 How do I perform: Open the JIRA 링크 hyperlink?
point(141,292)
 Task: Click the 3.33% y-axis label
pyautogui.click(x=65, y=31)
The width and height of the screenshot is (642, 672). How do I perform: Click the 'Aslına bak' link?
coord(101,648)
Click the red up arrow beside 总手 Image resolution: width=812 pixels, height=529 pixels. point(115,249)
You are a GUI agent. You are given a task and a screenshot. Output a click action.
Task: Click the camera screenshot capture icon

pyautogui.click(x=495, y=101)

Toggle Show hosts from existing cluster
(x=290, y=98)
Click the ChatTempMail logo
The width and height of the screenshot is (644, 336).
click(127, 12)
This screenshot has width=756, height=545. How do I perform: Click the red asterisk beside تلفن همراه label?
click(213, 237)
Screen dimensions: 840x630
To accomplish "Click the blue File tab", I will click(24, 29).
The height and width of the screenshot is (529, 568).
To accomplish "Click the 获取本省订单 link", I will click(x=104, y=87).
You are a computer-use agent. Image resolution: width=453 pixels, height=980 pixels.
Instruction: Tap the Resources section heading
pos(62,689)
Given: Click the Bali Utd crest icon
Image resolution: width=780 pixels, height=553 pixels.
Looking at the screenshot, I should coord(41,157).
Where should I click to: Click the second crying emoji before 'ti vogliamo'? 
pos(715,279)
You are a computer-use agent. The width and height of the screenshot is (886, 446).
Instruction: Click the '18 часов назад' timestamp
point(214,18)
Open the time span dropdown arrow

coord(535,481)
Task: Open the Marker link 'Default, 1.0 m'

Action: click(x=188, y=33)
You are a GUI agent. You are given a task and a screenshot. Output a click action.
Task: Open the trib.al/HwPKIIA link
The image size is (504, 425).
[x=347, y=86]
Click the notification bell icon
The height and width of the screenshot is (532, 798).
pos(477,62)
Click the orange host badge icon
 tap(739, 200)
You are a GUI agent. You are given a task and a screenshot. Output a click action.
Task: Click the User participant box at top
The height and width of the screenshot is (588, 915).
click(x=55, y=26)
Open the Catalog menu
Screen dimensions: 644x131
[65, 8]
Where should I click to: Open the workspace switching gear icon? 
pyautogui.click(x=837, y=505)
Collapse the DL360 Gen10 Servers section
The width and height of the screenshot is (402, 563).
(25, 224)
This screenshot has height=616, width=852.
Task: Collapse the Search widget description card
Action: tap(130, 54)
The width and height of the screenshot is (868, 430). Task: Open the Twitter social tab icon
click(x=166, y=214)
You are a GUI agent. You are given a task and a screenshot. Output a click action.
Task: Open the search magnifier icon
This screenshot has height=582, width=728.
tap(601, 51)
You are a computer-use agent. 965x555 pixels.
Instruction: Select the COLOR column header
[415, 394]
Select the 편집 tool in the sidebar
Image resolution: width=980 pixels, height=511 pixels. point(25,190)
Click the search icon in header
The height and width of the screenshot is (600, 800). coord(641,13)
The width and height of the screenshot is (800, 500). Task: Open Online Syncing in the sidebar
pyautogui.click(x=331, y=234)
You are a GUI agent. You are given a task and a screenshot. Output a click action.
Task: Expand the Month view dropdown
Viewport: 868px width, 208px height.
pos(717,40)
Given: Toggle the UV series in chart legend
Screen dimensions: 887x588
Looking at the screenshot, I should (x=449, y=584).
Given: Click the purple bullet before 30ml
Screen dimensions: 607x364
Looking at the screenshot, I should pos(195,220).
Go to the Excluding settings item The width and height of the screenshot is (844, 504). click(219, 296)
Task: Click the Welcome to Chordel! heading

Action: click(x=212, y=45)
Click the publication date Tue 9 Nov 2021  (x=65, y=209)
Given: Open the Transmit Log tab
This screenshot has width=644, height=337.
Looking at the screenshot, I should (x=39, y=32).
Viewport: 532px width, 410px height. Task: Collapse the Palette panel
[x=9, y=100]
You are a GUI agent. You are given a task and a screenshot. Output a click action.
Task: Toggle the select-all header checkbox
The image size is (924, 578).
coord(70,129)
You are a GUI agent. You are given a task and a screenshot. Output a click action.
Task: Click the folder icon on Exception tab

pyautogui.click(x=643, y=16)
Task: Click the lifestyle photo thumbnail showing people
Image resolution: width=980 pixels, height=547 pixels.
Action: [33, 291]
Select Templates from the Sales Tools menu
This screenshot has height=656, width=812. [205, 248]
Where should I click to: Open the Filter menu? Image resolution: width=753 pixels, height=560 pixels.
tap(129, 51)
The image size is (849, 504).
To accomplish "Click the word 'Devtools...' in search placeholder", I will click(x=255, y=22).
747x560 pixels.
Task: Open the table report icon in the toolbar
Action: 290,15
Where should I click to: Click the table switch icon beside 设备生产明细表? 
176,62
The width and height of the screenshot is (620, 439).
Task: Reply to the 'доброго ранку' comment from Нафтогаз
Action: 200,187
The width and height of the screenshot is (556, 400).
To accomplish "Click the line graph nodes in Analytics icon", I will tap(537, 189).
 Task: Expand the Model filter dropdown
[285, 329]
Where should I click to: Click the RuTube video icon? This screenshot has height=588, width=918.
****************************************
Work item.
Working through the records above, copy each one exactly.

The answer.
 How do I perform: Open the JIRA 링크 hyperlink?
point(141,292)
 Task: Click the 3.33% y-axis label
pyautogui.click(x=65, y=31)
The width and height of the screenshot is (642, 672). How do I perform: Click the 'Aslına bak' link?
coord(101,648)
Click the red up arrow beside 总手 Image resolution: width=812 pixels, height=529 pixels. point(115,249)
You are a GUI agent. You are given a task and a screenshot. Output a click action.
Task: Click the camera screenshot capture icon

pyautogui.click(x=495, y=101)

Toggle Show hosts from existing cluster
(x=290, y=98)
Click the ChatTempMail logo
The width and height of the screenshot is (644, 336).
click(127, 12)
This screenshot has width=756, height=545. How do I perform: Click the red asterisk beside تلفن همراه label?
click(213, 237)
Screen dimensions: 840x630
To accomplish "Click the blue File tab", I will click(24, 29).
The height and width of the screenshot is (529, 568).
To accomplish "Click the 获取本省订单 link", I will click(x=104, y=87).
You are a computer-use agent. Image resolution: width=453 pixels, height=980 pixels.
Instruction: Tap the Resources section heading
pos(62,689)
Given: Click the Bali Utd crest icon
Image resolution: width=780 pixels, height=553 pixels.
Looking at the screenshot, I should coord(41,157).
Where should I click to: Click the second crying emoji before 'ti vogliamo'? 
pos(715,279)
You are a computer-use agent. The width and height of the screenshot is (886, 446).
Instruction: Click the '18 часов назад' timestamp
point(214,18)
Open the time span dropdown arrow

coord(535,481)
Task: Open the Marker link 'Default, 1.0 m'

Action: click(x=188, y=33)
You are a GUI agent. You are given a task and a screenshot. Output a click action.
Task: Open the trib.al/HwPKIIA link
The image size is (504, 425).
[x=347, y=86]
Click the notification bell icon
The height and width of the screenshot is (532, 798).
pos(477,62)
Click the orange host badge icon
 tap(739, 200)
You are a GUI agent. You are given a task and a screenshot. Output a click action.
Task: Click the User participant box at top
The height and width of the screenshot is (588, 915).
click(x=55, y=26)
Open the Catalog menu
Screen dimensions: 644x131
[65, 8]
Where should I click to: Open the workspace switching gear icon? 
pyautogui.click(x=837, y=505)
Collapse the DL360 Gen10 Servers section
The width and height of the screenshot is (402, 563).
(25, 224)
This screenshot has height=616, width=852.
Task: Collapse the Search widget description card
Action: tap(130, 54)
The width and height of the screenshot is (868, 430). Task: Open the Twitter social tab icon
click(x=166, y=214)
You are a GUI agent. You are given a task and a screenshot. Output a click action.
Task: Open the search magnifier icon
This screenshot has height=582, width=728.
tap(601, 51)
You are a computer-use agent. 965x555 pixels.
Instruction: Select the COLOR column header
[415, 394]
Select the 편집 tool in the sidebar
Image resolution: width=980 pixels, height=511 pixels. point(25,190)
Click the search icon in header
The height and width of the screenshot is (600, 800). coord(641,13)
The width and height of the screenshot is (800, 500). Task: Open Online Syncing in the sidebar
pyautogui.click(x=331, y=234)
You are a GUI agent. You are given a task and a screenshot. Output a click action.
Task: Expand the Month view dropdown
Viewport: 868px width, 208px height.
pos(717,40)
Given: Toggle the UV series in chart legend
Screen dimensions: 887x588
Looking at the screenshot, I should (x=449, y=584).
Given: Click the purple bullet before 30ml
Screen dimensions: 607x364
Looking at the screenshot, I should pos(195,220).
Go to the Excluding settings item The width and height of the screenshot is (844, 504). click(219, 296)
Task: Click the Welcome to Chordel! heading

Action: click(x=212, y=45)
Click the publication date Tue 9 Nov 2021  (x=65, y=209)
Given: Open the Transmit Log tab
This screenshot has width=644, height=337.
Looking at the screenshot, I should (x=39, y=32).
Viewport: 532px width, 410px height. Task: Collapse the Palette panel
[x=9, y=100]
You are a GUI agent. You are given a task and a screenshot. Output a click action.
Task: Toggle the select-all header checkbox
The image size is (924, 578).
coord(70,129)
You are a GUI agent. You are given a task and a screenshot. Output a click action.
Task: Click the folder icon on Exception tab

pyautogui.click(x=643, y=16)
Task: Click the lifestyle photo thumbnail showing people
Image resolution: width=980 pixels, height=547 pixels.
Action: [33, 291]
Select Templates from the Sales Tools menu
This screenshot has height=656, width=812. [205, 248]
Where should I click to: Open the Filter menu? Image resolution: width=753 pixels, height=560 pixels.
tap(129, 51)
The image size is (849, 504).
To accomplish "Click the word 'Devtools...' in search placeholder", I will click(x=255, y=22).
747x560 pixels.
Task: Open the table report icon in the toolbar
Action: 290,15
Where should I click to: Click the table switch icon beside 设备生产明细表? 
176,62
The width and height of the screenshot is (620, 439).
Task: Reply to the 'доброго ранку' comment from Нафтогаз
Action: 200,187
The width and height of the screenshot is (556, 400).
To accomplish "Click the line graph nodes in Analytics icon", I will tap(537, 189).
 Task: Expand the Model filter dropdown
[285, 329]
Where should I click to: Click the RuTube video icon? This screenshot has height=588, width=918.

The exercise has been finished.